Give again only what runs from the line with "Viewport: 1047px width, 662px" to the final line of the entries below, exactly as written and without pictures.

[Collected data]
________________

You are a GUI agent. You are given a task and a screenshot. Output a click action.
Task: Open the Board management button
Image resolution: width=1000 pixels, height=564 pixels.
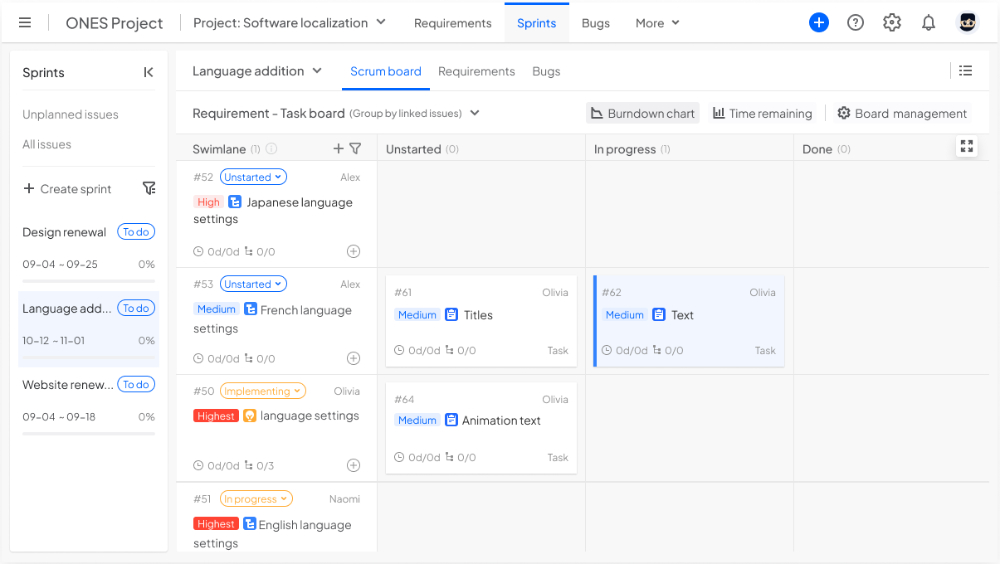point(902,113)
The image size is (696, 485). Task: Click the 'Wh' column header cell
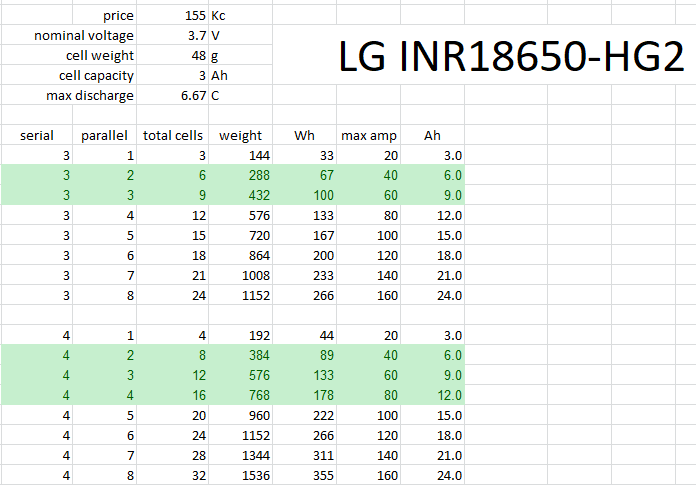click(x=304, y=136)
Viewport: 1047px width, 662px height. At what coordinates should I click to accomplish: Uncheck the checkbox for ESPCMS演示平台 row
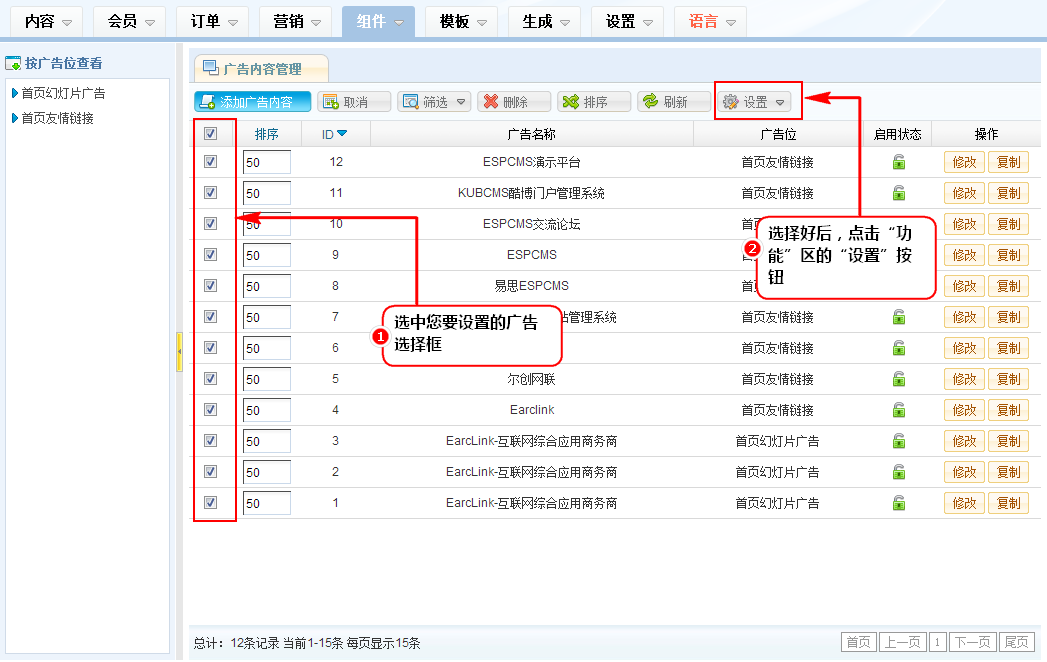tap(210, 162)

________________

◆ **Expected answer**
Viewport: 1047px width, 662px height. At what coordinates should I click to accomplish: Uncheck the checkbox for ESPCMS演示平台 row
tap(210, 162)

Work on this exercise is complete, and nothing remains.